Did you know that there actually isn’t really a pass or fail criteria? Each club is different and is based on their own standards. Which is why some players fail a medical at one club and pass it at another. This also explains why someone can pass a medical even if they are carrying an injury, for example when Dalot joined Manchester United and is still carrying an injury from last season.
A risk analysis is done on each player where on where the player is injury-wise, what the manager and the club want from that player and what it will cost. The player’s medical history is gathered and then a physical examination is then done. Further investigations might include MRI scans, blood tests and cardiac screening . After seeing the club doctor, a player is passed to physiotherapists and sports scientists for his fitness tests.
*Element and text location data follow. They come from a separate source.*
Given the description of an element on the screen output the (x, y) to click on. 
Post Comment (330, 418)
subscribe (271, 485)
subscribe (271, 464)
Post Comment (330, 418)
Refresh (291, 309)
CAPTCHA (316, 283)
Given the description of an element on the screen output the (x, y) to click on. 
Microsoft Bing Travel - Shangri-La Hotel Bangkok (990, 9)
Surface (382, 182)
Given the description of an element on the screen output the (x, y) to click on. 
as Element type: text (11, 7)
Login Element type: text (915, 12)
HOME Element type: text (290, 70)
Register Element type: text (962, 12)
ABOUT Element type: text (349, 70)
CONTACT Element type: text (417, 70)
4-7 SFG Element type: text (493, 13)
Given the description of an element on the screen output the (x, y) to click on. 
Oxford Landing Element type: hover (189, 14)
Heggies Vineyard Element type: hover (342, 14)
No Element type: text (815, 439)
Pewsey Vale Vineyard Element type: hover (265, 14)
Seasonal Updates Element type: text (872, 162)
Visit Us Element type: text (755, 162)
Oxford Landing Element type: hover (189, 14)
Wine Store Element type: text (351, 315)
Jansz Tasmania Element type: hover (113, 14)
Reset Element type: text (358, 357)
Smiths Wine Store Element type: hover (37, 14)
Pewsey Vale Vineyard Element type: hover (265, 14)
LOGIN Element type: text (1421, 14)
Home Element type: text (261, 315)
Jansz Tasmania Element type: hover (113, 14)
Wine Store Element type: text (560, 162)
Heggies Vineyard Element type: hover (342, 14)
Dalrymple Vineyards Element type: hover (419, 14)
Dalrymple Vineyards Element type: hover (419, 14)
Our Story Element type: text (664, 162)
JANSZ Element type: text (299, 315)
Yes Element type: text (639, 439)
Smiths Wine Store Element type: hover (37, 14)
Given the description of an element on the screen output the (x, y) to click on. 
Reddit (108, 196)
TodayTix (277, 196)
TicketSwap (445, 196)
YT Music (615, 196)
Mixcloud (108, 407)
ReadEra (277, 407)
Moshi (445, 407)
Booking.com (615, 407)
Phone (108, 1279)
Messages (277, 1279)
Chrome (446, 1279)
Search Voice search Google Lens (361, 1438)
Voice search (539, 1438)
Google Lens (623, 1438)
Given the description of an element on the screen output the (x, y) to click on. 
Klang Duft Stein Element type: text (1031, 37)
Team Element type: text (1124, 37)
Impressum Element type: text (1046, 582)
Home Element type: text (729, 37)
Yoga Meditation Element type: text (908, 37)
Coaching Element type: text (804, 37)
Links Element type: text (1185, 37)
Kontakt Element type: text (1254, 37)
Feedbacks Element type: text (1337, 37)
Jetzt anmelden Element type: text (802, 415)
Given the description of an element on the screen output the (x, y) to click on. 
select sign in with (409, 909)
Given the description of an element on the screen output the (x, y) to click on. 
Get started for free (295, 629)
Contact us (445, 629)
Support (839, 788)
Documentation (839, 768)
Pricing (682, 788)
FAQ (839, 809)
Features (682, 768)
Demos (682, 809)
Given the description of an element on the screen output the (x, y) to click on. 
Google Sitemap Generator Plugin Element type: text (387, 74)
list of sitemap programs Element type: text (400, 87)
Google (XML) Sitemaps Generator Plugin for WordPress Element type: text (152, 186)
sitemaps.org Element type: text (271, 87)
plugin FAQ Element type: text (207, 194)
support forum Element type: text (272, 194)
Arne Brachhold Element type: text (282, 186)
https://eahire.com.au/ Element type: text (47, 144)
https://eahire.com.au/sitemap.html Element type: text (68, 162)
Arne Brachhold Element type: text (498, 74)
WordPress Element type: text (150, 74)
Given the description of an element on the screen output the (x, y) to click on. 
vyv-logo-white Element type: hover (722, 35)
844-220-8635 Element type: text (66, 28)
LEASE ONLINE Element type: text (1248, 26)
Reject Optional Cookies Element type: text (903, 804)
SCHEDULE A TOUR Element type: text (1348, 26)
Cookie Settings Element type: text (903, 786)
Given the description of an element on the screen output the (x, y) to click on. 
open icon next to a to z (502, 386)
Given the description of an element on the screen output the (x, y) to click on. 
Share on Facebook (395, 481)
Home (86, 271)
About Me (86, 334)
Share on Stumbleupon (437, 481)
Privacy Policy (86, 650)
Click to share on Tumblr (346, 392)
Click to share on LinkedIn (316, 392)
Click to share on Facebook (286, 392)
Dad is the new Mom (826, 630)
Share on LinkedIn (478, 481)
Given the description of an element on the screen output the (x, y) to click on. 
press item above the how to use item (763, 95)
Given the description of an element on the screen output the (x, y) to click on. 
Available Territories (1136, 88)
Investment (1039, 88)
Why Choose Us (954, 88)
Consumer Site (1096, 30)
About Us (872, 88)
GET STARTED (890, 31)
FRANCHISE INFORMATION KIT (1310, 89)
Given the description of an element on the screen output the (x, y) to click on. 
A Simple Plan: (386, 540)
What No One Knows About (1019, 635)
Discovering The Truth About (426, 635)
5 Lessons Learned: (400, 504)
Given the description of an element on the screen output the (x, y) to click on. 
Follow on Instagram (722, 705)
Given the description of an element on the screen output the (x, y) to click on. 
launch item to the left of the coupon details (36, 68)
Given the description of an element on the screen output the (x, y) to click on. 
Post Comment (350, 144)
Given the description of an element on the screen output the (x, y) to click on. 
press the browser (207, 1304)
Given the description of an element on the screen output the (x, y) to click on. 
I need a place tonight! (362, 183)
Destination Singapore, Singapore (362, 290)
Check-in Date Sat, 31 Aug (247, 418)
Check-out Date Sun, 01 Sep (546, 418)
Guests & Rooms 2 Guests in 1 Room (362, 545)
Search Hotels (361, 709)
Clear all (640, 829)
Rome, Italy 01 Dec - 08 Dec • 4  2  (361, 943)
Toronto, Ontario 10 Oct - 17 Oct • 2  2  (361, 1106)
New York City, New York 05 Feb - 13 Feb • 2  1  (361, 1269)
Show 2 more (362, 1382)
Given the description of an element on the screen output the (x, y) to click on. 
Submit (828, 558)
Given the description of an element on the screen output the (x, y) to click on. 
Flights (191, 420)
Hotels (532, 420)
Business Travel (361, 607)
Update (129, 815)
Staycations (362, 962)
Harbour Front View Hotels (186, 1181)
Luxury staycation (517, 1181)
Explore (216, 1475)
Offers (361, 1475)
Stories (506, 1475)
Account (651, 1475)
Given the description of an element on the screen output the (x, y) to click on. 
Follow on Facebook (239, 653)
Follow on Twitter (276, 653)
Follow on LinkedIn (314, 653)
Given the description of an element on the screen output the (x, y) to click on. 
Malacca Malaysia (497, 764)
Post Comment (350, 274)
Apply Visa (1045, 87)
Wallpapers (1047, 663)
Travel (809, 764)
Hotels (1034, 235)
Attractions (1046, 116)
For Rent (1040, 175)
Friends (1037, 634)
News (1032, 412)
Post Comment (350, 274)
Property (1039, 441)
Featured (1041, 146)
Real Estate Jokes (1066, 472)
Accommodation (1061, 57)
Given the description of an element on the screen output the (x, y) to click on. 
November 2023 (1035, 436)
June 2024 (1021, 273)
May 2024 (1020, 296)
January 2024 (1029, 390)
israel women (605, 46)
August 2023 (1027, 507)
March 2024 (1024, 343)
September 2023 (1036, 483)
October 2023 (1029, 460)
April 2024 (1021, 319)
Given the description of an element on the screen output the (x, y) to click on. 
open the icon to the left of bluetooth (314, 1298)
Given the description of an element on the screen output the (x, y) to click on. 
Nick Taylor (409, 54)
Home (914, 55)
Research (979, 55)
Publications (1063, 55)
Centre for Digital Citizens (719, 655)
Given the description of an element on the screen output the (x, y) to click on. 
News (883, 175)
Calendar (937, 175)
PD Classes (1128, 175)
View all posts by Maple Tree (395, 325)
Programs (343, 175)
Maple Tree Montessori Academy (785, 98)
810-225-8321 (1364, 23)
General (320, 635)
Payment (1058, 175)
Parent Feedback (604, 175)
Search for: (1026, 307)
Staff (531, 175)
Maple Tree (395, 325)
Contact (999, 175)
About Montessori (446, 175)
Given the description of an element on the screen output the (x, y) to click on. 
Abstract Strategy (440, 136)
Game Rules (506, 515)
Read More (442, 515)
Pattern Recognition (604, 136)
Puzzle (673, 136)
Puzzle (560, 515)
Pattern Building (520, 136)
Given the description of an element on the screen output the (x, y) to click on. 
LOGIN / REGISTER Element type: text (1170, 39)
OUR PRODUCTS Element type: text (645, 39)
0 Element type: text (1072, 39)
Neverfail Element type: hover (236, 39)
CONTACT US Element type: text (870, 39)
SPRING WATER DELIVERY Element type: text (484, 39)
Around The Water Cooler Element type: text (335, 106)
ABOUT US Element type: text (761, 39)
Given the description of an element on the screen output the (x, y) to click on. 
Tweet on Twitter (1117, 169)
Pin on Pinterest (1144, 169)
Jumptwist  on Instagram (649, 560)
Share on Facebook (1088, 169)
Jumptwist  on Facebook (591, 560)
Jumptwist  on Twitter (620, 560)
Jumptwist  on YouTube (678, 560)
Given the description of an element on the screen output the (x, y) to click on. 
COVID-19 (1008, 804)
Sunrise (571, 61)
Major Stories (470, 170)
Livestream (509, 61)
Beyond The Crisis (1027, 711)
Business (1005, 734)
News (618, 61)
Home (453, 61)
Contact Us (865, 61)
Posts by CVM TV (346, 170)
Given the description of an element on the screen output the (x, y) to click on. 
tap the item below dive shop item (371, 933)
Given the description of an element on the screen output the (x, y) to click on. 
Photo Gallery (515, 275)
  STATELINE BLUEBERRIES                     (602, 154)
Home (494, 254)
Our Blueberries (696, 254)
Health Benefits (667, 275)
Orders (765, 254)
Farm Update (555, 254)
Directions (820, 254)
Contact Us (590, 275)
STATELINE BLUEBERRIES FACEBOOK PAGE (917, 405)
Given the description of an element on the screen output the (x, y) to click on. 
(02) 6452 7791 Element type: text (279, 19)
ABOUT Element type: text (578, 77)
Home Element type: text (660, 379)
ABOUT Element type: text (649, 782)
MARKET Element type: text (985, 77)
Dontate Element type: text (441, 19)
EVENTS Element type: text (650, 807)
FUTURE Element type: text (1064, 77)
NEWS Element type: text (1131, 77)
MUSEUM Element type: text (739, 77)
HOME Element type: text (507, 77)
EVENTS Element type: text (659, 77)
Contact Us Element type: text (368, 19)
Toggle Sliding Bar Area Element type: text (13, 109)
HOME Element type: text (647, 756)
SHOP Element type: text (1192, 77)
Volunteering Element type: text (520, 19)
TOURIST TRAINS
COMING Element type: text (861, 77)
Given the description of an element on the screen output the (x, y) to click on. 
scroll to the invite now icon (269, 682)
More tests can be done based on the amount of time available, which is why some medicals take over a day to complete while some take less than a couple hours. The more information you have available the more informed the club can be to make a decision. So rushing a medical can be a risk but its a risk a lot of clubs are willing to take.
After a fee and players terms have been agreed and the player has passed their medical the transfer can now be completed. The following process is then followed out in order to complete the players transfer from one club to another:
- The association representing the selling club (e.g. the FA) must confirm the player’s identity in the International Transfer Matching System (ITMS).
- Once that confirmation is in place, Fifa will allow the process to continue.
- The association representing the buying club requests an International Transfer Certificate (ITC) from the selling club’s association.
- The selling club’s association either delivers the ITC or rejects the request.
- If delivered the buying association must then enter the player’s registration date in the ITMS.
- The player becomes eligible to play for his new club.
- His new club completes payment to the selling club and uploads receipts to the ITMS.
- The transfer is complete
So there you have it! Simple right?
If only. Football transfers are tricky things, but for us fans they are a great spectacle and a great conversation starter. So we’ll leave the clubs to their thing while we busy speculate who will be moving where and for how much!